Il mio colore
Racconto di Wanda Lamonica
Quando sono nata, mamma e papà hanno subito litigato per il mio nome. Allora nonna Delia mi ha preso in braccio e mi ha cantato la mia prima ninna nanna, coprendo le loro voci astiose con la sua melodia fatata. A lei non serviva un nome, per amarmi. E quando i miei genitori hanno deciso di chiamarmi Alba, lei ha continuato a chiamarmi Lulù.
Mamma è molto bella, è un’attrice di teatro. Nove mesi, dentro di lei, sono stati piuttosto complicati. A volte piangeva a singhiozzi, a volte rideva come se un rastrello di piume le scivolasse, a rallentatore, sui fianchi. A volte urlava e si disperava. E solo dopo capivo che stava recitando. Ma oggi mi chiedo se anche le notti in cui piangeva in bagno, in accappatoio e senza un copione in mano, stesse davvero provando una parte.
Ho i suoi stessi capelli biondi e la sua erre moscia. Ho l’armadio pieno di vestiti fucsia perché il fucsia è il suo colore preferito. Io non so ancora quale sia il mio colore preferito. Oggi compio 11 anni e anche la torta è fucsia. La detesto.

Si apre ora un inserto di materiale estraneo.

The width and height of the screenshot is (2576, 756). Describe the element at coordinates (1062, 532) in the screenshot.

Nonna Delia mi ha regalato un diario. Ho deciso che ci voglio scrivere solo cose belle che non facciano stare in pensiero la mamma (tante bugie, insomma). Mi dispiacerebbe saperla triste per colpa mia. Però ho già un quaderno dove, invece, annoto tutti i miei segreti. Parlo di quando sono malinconica, di quando mi confido con Pezzapezza, la mia bambola di stoffa, dei momenti in cui mi alleno di nascosto in bagno, davanti allo specchio, con decine di scioglilingua, per tentare di togliermi una volta per sempre l’erre moscia. La detesto.
Papà fa l’architetto. Realizza disegni monotoni e tristi. È un uomo molto paziente e allegro. Quando mi racconta la sua giornata, prima di darmi il bacio della buonanotte, mi fa ridere così tanto che la mamma, dal salotto, ci dice di smetterla di fare i pagliacci.

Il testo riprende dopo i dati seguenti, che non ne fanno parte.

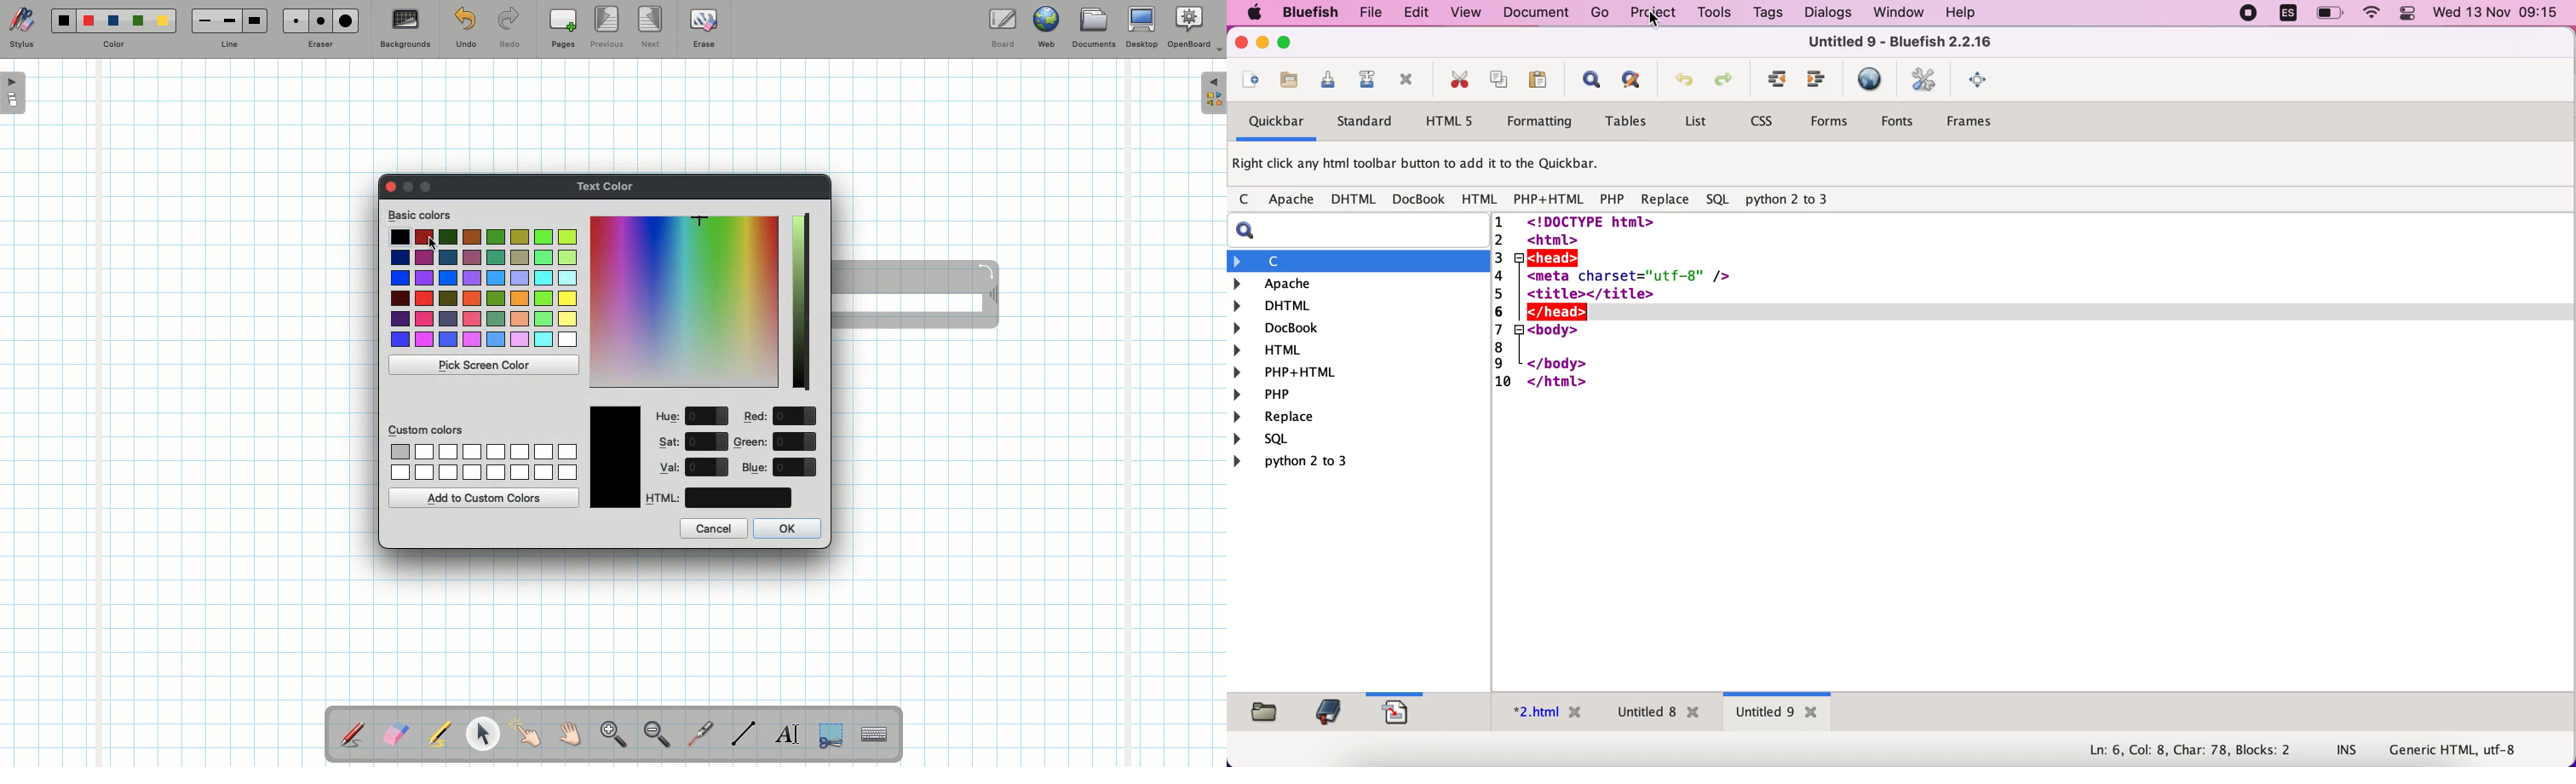 The width and height of the screenshot is (2576, 784). Describe the element at coordinates (1325, 83) in the screenshot. I see `save current file` at that location.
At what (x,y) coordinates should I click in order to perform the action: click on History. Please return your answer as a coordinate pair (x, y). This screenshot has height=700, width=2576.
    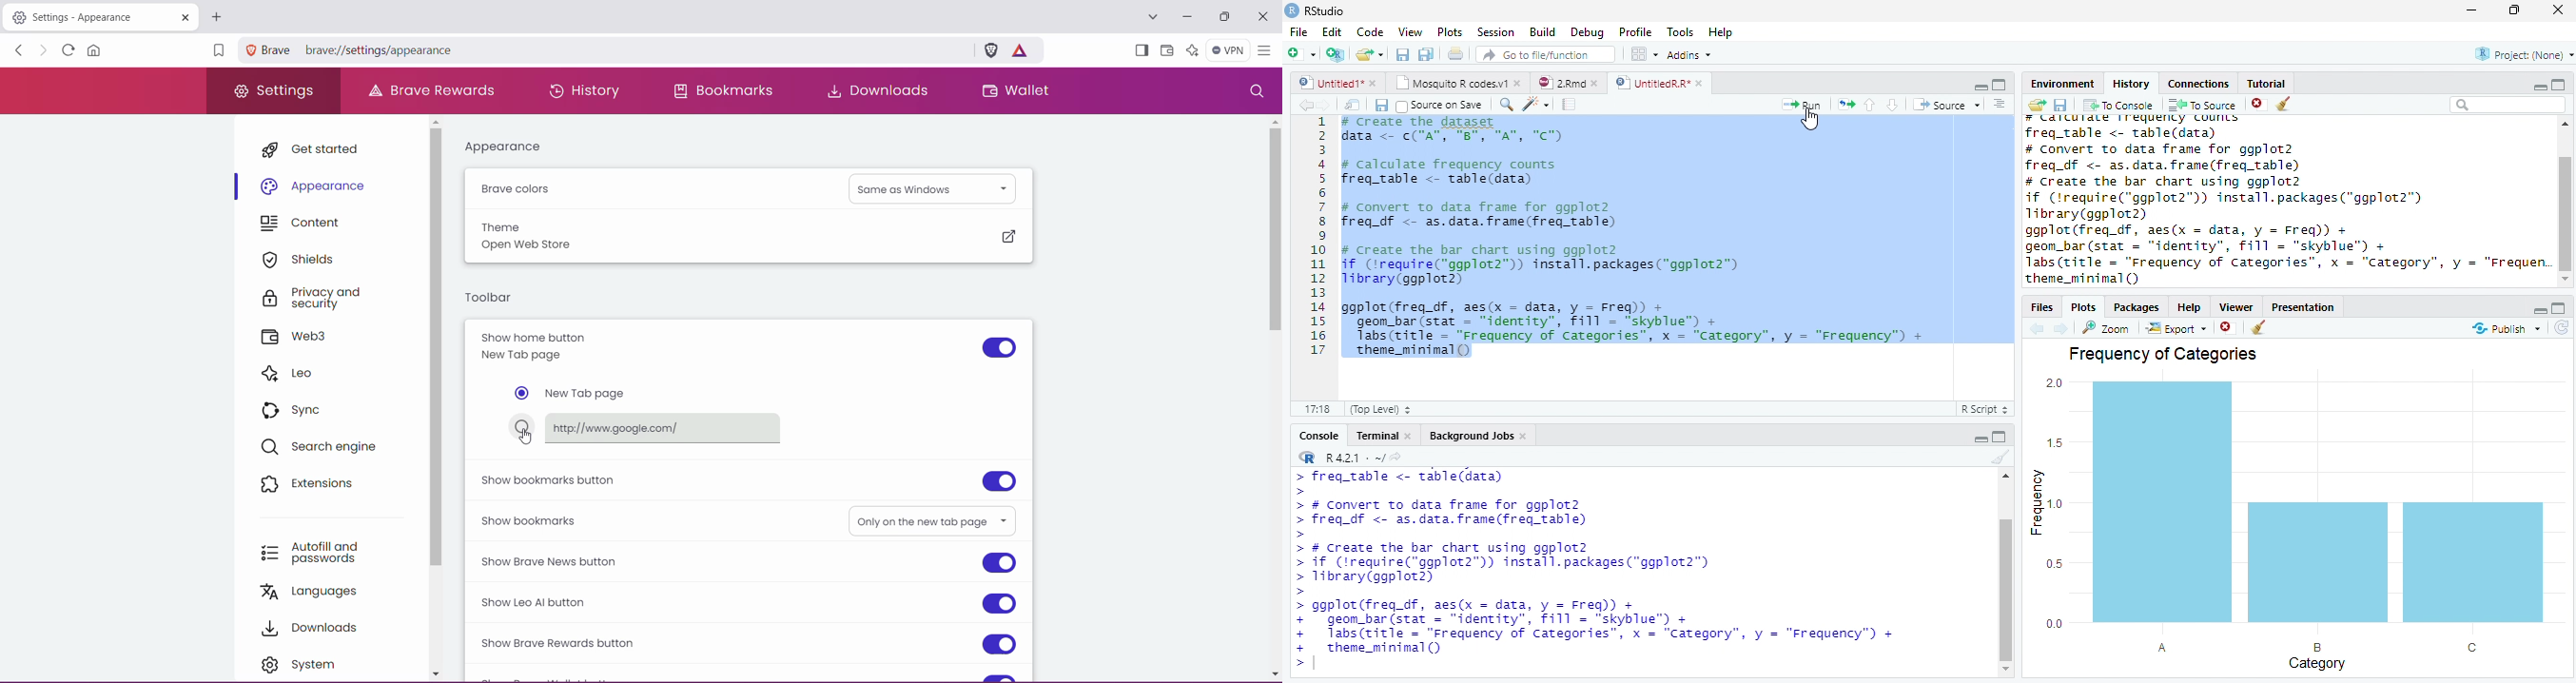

Poi lui la raggiunge in camera da letto e da lì, li sento litigare per qualsiasi cosa. Mamma sa impostare bene la voce, prendere le giuste pause. Avrebbe successo anche mentre bisticcia, volendo. Peccato che il pubblico, qui, sia sempre e solo io e che lo spettacolo sia puntualmente penoso. Il mio papà risponde sempre con discorsi brevi, stentati. Forse è stanco. Forse le parole ci mettono un po’, a ricostruirsi, dopo che mamma gliele smonta regolarmente tutte.
Quando papà esce dalla camera, è un bambino sconfitto. Ma non come quando perde con me alle gare di solletico o a Sasso/carta/forbice. Esce con gli stessi occhi umidi di quando taglia gli anelli di cipolle da aggiungere ai panini unti e goduriosi che ci prepariamo le sere in cui la mamma non c’è. Oggi è il mio compleanno. Mamma e papà si sorridono tanto e si aiutano anche troppo, mentre sistemano i palloncini in giardino, per la mia festa, in un’armonia quasi surreale. Gli invitati li ha scelti la mamma. Alcuni bambini nemmeno li conosco. La festa è carina, tutto sommato. Ma quando mi si avvicina Stella-la-iella, la figlia antipatica del Dottore, la gioia mi finisce di colpo.
“Con chi andrai a stare, quando i tuoi genitori si separeranno?”
” Come ti salta in mente?” , le chiedo allibita.
” Me l’ha detto mio padre. Svegliati, ranocchia”.
Sento gelo nello stomaco ma non piango. Mi chiederanno di scegliere con chi andare a stare? A chi dei due voglio più bene? Io non so nemmeno qual è il mio colore preferito. Non so di certo come si divide un cuore. Sono confusa. Deve essere la verità, questa, perché mi sta facendo tanto male. Raggiungo nonna Delia, correndo. È seduta, ha il viso spento. Mi abbraccia, ha gli occhi dolci. Lei sa. Da sempre, lei sa.
Mi siedo sulle sue gambe. Mi culla.
“Nonna, nonna Delia, mettiti a cantare”.